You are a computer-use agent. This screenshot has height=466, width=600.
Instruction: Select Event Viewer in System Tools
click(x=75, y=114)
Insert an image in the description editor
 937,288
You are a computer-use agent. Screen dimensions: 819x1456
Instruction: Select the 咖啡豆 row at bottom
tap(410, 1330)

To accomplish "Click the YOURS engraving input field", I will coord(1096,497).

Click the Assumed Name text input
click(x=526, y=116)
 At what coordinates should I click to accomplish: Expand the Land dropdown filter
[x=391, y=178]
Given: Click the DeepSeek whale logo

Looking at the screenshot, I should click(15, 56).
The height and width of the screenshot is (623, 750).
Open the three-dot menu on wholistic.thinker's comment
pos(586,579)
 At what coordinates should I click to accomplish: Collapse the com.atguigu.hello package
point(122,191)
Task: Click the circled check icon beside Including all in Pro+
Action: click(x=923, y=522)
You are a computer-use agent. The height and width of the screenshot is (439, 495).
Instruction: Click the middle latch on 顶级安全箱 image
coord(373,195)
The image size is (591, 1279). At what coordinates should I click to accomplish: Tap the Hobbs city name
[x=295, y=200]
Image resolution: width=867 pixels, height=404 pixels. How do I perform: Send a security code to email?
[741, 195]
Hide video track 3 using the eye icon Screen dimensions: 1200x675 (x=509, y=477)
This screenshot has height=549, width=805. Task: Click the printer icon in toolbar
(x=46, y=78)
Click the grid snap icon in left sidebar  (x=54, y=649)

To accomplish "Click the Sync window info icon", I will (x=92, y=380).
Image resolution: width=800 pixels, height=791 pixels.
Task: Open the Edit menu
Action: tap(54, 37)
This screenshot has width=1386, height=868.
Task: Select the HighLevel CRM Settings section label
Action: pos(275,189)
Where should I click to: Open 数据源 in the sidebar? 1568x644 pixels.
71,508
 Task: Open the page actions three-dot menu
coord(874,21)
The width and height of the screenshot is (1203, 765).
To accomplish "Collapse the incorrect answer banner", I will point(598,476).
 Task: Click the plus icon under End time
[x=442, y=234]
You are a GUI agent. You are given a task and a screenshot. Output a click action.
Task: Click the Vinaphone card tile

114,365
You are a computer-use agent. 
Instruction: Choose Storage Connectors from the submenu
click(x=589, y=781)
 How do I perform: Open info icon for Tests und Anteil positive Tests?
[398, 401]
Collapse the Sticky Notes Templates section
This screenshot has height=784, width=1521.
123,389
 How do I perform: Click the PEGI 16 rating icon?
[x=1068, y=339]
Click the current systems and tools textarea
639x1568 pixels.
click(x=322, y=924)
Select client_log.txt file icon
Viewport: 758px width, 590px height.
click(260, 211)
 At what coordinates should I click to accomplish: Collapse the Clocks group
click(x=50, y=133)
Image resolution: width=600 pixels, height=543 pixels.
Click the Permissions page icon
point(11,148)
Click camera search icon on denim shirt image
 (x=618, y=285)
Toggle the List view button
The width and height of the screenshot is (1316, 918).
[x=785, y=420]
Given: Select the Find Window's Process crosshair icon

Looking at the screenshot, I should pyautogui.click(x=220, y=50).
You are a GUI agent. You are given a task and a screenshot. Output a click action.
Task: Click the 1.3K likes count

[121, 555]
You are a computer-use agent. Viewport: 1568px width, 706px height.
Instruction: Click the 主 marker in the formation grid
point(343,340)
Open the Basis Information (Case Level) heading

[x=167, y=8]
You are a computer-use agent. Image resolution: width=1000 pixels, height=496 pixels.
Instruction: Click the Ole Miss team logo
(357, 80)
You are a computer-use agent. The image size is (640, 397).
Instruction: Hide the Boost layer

━━━━

Line by line, retype all of the records exactly.

Solution to the exercise →
You are a computer-use agent. This screenshot has height=466, width=600.
Instruction: Select Event Viewer in System Tools
click(x=75, y=114)
Insert an image in the description editor
 937,288
You are a computer-use agent. Screen dimensions: 819x1456
Instruction: Select the 咖啡豆 row at bottom
tap(410, 1330)

To accomplish "Click the YOURS engraving input field", I will coord(1096,497).

Click the Assumed Name text input
click(x=526, y=116)
 At what coordinates should I click to accomplish: Expand the Land dropdown filter
[x=391, y=178]
Given: Click the DeepSeek whale logo

Looking at the screenshot, I should click(15, 56).
The height and width of the screenshot is (623, 750).
Open the three-dot menu on wholistic.thinker's comment
pos(586,579)
 At what coordinates should I click to accomplish: Collapse the com.atguigu.hello package
point(122,191)
Task: Click the circled check icon beside Including all in Pro+
Action: click(x=923, y=522)
You are a computer-use agent. The height and width of the screenshot is (439, 495).
Instruction: Click the middle latch on 顶级安全箱 image
coord(373,195)
The image size is (591, 1279). At what coordinates should I click to accomplish: Tap the Hobbs city name
[x=295, y=200]
Image resolution: width=867 pixels, height=404 pixels. How do I perform: Send a security code to email?
[741, 195]
Hide video track 3 using the eye icon Screen dimensions: 1200x675 (x=509, y=477)
This screenshot has height=549, width=805. Task: Click the printer icon in toolbar
(x=46, y=78)
Click the grid snap icon in left sidebar  (x=54, y=649)

To accomplish "Click the Sync window info icon", I will (x=92, y=380).
Image resolution: width=800 pixels, height=791 pixels.
Task: Open the Edit menu
Action: tap(54, 37)
This screenshot has width=1386, height=868.
Task: Select the HighLevel CRM Settings section label
Action: pos(275,189)
Where should I click to: Open 数据源 in the sidebar? 1568x644 pixels.
71,508
 Task: Open the page actions three-dot menu
coord(874,21)
The width and height of the screenshot is (1203, 765).
To accomplish "Collapse the incorrect answer banner", I will point(598,476).
 Task: Click the plus icon under End time
[x=442, y=234]
You are a GUI agent. You are given a task and a screenshot. Output a click action.
Task: Click the Vinaphone card tile

114,365
You are a computer-use agent. 
Instruction: Choose Storage Connectors from the submenu
click(x=589, y=781)
 How do I perform: Open info icon for Tests und Anteil positive Tests?
[398, 401]
Collapse the Sticky Notes Templates section
This screenshot has height=784, width=1521.
123,389
 How do I perform: Click the PEGI 16 rating icon?
[x=1068, y=339]
Click the current systems and tools textarea
639x1568 pixels.
click(x=322, y=924)
Select client_log.txt file icon
Viewport: 758px width, 590px height.
click(260, 211)
 At what coordinates should I click to accomplish: Collapse the Clocks group
click(x=50, y=133)
Image resolution: width=600 pixels, height=543 pixels.
Click the Permissions page icon
point(11,148)
Click camera search icon on denim shirt image
 (x=618, y=285)
Toggle the List view button
The width and height of the screenshot is (1316, 918).
[x=785, y=420]
Given: Select the Find Window's Process crosshair icon

Looking at the screenshot, I should pyautogui.click(x=220, y=50).
You are a GUI agent. You are given a task and a screenshot. Output a click action.
Task: Click the 1.3K likes count

[121, 555]
You are a computer-use agent. Viewport: 1568px width, 706px height.
Instruction: Click the 主 marker in the formation grid
point(343,340)
Open the Basis Information (Case Level) heading

[x=167, y=8]
You are a computer-use agent. Image resolution: width=1000 pixels, height=496 pixels.
Instruction: Click the Ole Miss team logo
(357, 80)
You are a computer-use agent. The image size is (640, 397).
Instruction: Hide the Boost layer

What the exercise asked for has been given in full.